▶ _EXERCISE TASKS_:
A. In the notebook on extracting Amazon reviews, what number is shown as the output of len(dictionary_reviews)?
B. In the notebook on extracting Amazon reviews, rename "text" to "review" and write out the part that begins at the words "text = ' '.join([x" and stops after "reviews = load_amazon_json('Data/Amazon/Movies_and_TV.json')".

# Extracting Reviews from Amazon

In [53]:
import json
import pandas as pd
import string

In [54]:
def load_amazon_json(path):
    g = open(path, 'r')
    for l in g:
        yield json.loads(l)

def load_json(filename):
    '''
    To load Json files
    :param filename : filename to load
    :return the object from Json file
    '''
    
    with open(filename) as f:
        data = json.load(f)
    
    return data

def dump_json(filename,obj_to_dump):
    '''
    To dump (mainly) dictionaries to Json for further processing
    :param filename : filename to save the jsonfile
    '''
    
    with open(filename, 'w') as fp:
        json.dump(obj_to_dump, fp)
    fp.close()


In [55]:
#simple preprocessing the reviews
def preprocess(text):
    list_punctuation = ["!",'"','#','.',',','?']
    text = text.replace('\n',' ').strip()
    for punct in list_punctuation:
        text = text.replace(punct,' ')
    text = ' '.join([x for x in text.split() if x!=''])
    return(text)
    

## Loading the reviews

In [56]:
reviews = load_amazon_json('Data/Amazon/Movies_and_TV.json')

In [57]:
# Load all items from the json into dictionary, key is running number 0 - n
dictionary_all_reviews = {}
for i,item in enumerate(reviews):
    dictionary_all_reviews[i] = item
    

In [68]:
#to save the reviews in dictionary for each asin as key, and list of reviews as the values, only for reviews with length > 5
dictionary_reviews = {}
for item in dictionary_all_reviews:
    review_text = dictionary_all_reviews.get(item,{}).get('reviewText','')
    review_text = preprocess(review_text)
    if (review_text != '') & (len(review_text.split())>5):
        if dictionary_all_reviews[item]['asin'] not in dictionary_reviews:
            dictionary_reviews[dictionary_all_reviews[item]['asin']] = [review_text]
        else:
            dictionary_reviews[dictionary_all_reviews[item]['asin']].append(review_text)

In [69]:
len(dictionary_reviews)

175907

In [70]:
#Get the total number of unique reviews for each ASIN (just for analysis)
total_number_reviews = {}
total_unique_reviews_per_asin = {}
count_total_reviews = 0
count_total_reviews_unique = 0
for key in dictionary_reviews:
    total_len=len(dictionary_reviews[key])
    total_unique_len = len(list(dict.fromkeys(dictionary_reviews[key])))
    total_number_reviews[key] = total_len
    count_total_reviews = count_total_reviews + total_len
    total_unique_reviews_per_asin[key] = total_unique_len
    count_total_reviews_unique = count_total_reviews_unique + total_unique_len

In [74]:
count_total_reviews_unique

6572991

## Load Mapped movielens

In [75]:
#Load mapped movielens id
mapped_movielens_amazon=load_json('Data/mapped_ml_azn_4_10.json')

▶ _RECORD LIST_:

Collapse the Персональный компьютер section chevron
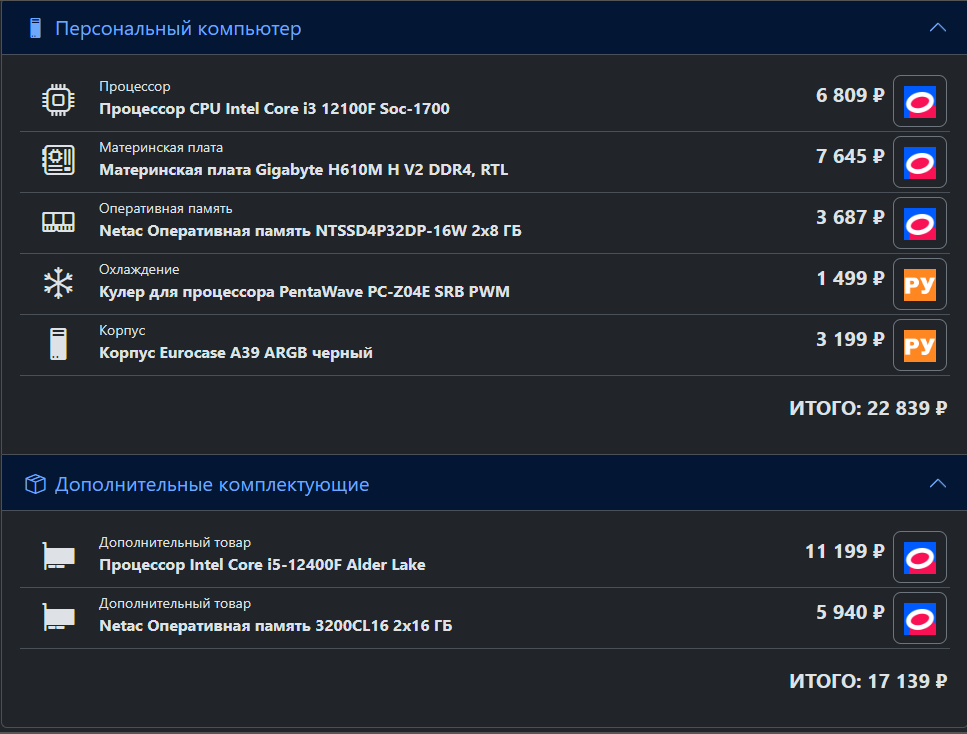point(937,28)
---
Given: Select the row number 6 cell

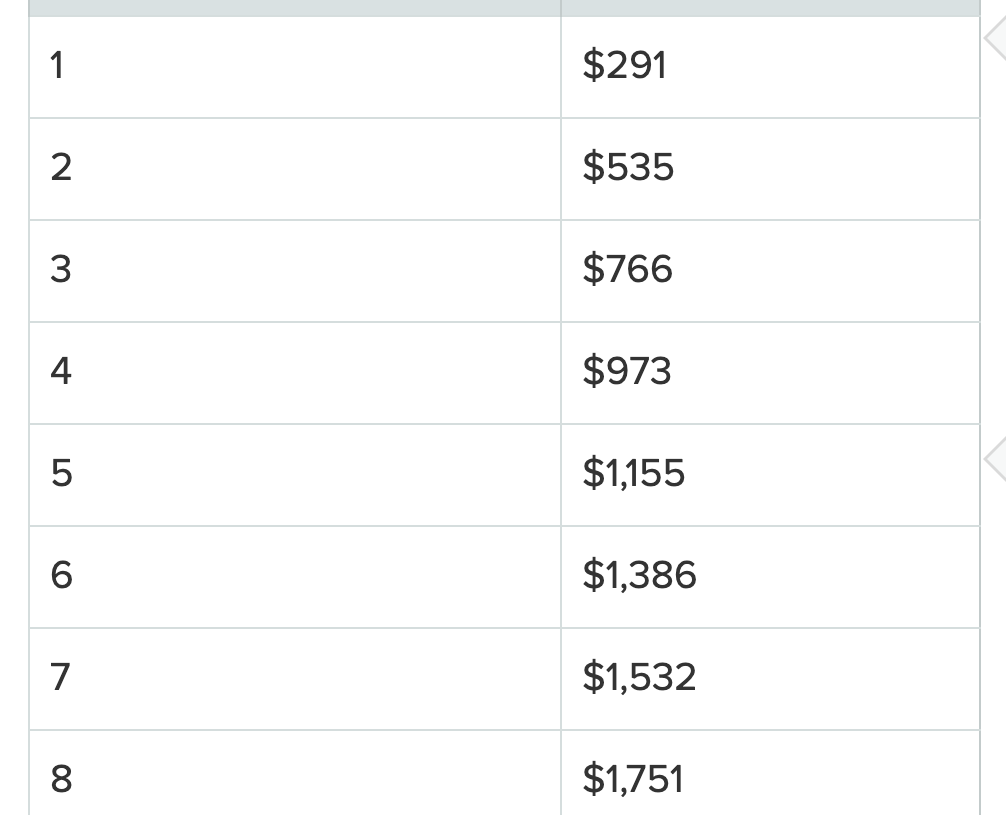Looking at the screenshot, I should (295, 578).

▶ _THE REPLIES_:
A. 175907

B.
review = ' '.join([x for x in review.split() if x!=''])
    return(review)
    

## Loading the reviews

In [56]:
reviews = load_amazon_json('Data/Amazon/Movies_and_TV.json')